- Task instructions: Filter the records down to the lines that hold the word "computer", and copy each of those lines.

++++ Exercise data

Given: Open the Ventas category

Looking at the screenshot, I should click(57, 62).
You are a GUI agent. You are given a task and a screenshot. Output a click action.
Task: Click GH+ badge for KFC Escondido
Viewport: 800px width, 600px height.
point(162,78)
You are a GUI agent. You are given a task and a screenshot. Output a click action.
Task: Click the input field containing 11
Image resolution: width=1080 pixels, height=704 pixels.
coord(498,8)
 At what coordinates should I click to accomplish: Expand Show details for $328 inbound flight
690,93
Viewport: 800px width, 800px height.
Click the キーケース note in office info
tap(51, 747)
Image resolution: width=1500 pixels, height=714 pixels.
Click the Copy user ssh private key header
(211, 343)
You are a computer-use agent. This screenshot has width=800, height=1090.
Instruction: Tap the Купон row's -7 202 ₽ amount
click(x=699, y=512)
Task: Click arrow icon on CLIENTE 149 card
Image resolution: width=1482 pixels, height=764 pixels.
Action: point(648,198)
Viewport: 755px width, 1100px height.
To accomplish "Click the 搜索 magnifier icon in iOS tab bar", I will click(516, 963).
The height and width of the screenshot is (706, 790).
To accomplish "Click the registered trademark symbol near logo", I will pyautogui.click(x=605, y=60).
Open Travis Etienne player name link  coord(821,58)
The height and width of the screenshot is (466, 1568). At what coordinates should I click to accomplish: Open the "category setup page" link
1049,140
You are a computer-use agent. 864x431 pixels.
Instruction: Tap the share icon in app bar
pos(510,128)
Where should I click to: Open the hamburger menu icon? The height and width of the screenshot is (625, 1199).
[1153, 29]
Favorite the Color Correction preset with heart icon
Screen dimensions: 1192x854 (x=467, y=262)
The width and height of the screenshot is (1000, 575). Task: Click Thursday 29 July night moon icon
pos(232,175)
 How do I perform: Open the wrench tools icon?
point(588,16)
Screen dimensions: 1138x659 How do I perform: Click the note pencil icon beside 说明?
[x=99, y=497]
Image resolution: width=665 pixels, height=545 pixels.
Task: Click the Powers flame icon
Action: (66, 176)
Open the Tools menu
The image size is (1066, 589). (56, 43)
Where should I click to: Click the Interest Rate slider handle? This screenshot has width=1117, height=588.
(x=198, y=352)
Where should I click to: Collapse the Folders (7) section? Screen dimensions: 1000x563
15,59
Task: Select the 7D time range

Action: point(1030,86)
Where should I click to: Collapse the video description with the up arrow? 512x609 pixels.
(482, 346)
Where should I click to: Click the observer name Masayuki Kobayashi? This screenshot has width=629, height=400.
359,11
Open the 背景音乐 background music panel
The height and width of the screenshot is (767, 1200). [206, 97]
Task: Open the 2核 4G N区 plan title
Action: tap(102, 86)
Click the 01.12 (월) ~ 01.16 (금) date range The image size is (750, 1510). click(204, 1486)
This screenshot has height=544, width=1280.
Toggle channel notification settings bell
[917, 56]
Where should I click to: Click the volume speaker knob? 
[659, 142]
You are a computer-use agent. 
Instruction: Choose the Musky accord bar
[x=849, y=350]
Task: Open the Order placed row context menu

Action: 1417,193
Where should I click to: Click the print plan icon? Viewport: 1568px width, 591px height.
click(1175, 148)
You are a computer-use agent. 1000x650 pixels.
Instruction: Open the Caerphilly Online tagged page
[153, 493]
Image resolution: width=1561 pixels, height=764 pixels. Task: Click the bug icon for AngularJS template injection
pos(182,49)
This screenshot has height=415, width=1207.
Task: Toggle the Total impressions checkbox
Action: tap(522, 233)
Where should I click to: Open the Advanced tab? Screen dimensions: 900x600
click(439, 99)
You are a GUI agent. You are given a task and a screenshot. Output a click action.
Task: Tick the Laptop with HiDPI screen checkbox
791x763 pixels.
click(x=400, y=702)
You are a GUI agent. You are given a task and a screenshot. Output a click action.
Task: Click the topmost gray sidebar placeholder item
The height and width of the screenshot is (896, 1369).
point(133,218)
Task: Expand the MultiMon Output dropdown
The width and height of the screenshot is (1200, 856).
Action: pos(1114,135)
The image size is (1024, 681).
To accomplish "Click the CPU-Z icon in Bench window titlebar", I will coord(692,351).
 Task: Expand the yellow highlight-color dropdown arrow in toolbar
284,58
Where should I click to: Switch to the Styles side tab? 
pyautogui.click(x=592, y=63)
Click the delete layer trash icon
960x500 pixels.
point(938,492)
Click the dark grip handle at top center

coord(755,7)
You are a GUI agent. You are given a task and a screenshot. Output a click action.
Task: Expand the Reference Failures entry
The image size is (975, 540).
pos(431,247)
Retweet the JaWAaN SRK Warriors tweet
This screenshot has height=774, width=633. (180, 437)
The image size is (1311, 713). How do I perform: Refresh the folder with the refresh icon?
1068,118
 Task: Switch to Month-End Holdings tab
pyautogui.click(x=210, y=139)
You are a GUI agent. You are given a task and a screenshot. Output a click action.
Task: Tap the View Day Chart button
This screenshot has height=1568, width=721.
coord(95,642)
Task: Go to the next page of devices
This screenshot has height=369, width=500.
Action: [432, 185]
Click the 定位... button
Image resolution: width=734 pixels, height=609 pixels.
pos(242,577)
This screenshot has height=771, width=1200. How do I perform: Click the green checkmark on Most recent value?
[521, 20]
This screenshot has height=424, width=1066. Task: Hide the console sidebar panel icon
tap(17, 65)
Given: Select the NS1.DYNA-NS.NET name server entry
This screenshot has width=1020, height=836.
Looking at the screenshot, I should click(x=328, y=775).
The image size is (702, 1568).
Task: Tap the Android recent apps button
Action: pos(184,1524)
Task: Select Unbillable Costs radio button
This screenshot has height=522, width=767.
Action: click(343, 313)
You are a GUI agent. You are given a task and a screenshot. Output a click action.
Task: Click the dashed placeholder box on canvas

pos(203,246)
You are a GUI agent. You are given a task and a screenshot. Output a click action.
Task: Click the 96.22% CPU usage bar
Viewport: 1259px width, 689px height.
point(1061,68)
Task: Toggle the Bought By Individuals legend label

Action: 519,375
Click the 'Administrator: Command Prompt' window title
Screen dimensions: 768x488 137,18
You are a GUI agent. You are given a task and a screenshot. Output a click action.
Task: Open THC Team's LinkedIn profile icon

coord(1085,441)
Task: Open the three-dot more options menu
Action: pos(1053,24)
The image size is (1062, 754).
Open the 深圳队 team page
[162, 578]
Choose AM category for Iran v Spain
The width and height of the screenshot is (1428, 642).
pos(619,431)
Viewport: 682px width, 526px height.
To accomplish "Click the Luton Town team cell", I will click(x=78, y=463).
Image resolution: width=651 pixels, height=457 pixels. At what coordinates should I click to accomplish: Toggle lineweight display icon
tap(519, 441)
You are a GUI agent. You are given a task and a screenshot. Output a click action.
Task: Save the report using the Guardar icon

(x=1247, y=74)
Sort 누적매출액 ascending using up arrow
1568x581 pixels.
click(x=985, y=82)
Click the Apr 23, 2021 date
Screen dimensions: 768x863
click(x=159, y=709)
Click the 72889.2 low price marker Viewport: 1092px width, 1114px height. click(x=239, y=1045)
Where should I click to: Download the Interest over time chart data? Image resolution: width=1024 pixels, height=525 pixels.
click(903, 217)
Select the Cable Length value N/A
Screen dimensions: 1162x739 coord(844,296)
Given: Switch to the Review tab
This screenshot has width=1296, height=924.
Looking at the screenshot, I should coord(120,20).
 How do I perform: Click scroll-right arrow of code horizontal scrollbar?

++++++++

- Response below:
You are a computer-use agent. This screenshot has width=800, height=1090.
You are a computer-use agent. 864x431 pixels.
You are a computer-use agent. 
You are a computer-use agent. 1000x650 pixels.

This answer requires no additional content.